Brazil’s federal police say Facebook has repeatedly defied its orders to turn over messages that could be used against suspected members of an international cocaine smuggling group that has been under investigation since January this year. News website G1 reported that Brazilian police say it would be impossible to link the suspected members to those captured in recent raids and their confederates in Brazil, Bolivia, Paraguay and Spain.
The problem is, Facebook cannot do anything to help Brazil, because WhatsApp messages are end-to-end encrypted, meaning the company has absolutely no access to what its users share.
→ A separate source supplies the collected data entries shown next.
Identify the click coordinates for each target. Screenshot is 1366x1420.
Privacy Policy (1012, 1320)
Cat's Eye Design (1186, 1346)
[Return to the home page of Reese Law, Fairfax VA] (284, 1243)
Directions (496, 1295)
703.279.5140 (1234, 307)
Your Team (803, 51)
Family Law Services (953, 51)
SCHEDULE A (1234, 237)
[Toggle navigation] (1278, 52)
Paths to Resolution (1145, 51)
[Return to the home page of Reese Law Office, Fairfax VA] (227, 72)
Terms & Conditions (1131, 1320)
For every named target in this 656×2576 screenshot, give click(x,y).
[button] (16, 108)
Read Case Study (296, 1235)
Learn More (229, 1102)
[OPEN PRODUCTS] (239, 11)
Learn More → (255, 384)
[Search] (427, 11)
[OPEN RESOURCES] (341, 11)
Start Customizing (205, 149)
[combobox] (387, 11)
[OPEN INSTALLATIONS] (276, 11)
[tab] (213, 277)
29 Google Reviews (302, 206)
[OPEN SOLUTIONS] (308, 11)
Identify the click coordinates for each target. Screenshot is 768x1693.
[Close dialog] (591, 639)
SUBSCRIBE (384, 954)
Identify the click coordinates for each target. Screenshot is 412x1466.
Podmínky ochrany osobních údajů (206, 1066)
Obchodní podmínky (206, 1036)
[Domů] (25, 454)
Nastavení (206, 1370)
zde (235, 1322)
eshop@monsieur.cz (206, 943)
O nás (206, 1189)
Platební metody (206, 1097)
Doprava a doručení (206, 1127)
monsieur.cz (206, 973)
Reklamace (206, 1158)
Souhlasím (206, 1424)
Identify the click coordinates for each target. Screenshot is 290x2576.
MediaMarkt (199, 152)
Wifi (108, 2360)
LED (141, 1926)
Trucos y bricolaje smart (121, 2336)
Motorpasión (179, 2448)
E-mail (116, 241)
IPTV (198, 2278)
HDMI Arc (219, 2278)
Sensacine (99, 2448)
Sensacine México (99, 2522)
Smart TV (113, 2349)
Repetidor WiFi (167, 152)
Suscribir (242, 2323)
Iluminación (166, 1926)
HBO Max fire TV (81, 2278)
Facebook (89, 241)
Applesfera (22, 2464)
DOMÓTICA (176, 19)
Brazil doesn’t seem to understand this, because after repeatedly requesting that Facebook expose the messages, a judge in Brazil’s southern Parana state decided to freeze Facebook’s funds, which are reportedly equal to WhatsApp’s fines accumulated for not complying with the Brazilian court.
WhatsApp doesn’t have any bank accounts in Brazil, so the judge decided to freeze funds owned by Facebook instead. But The Guardian reports that the Brazilian court did not use provision of Brazil’s internet law that allows courts to shut down services in special cases of non-compliance with court orders.
When Brazil arrested and detained a senior Facebook executive in March, the company said in a statement that it had cooperated with investigators to the full extent of its ability. “We are disappointed that law enforcement took this extreme step,” said the spokesman. “WhatsApp cannot provide information we do not have.”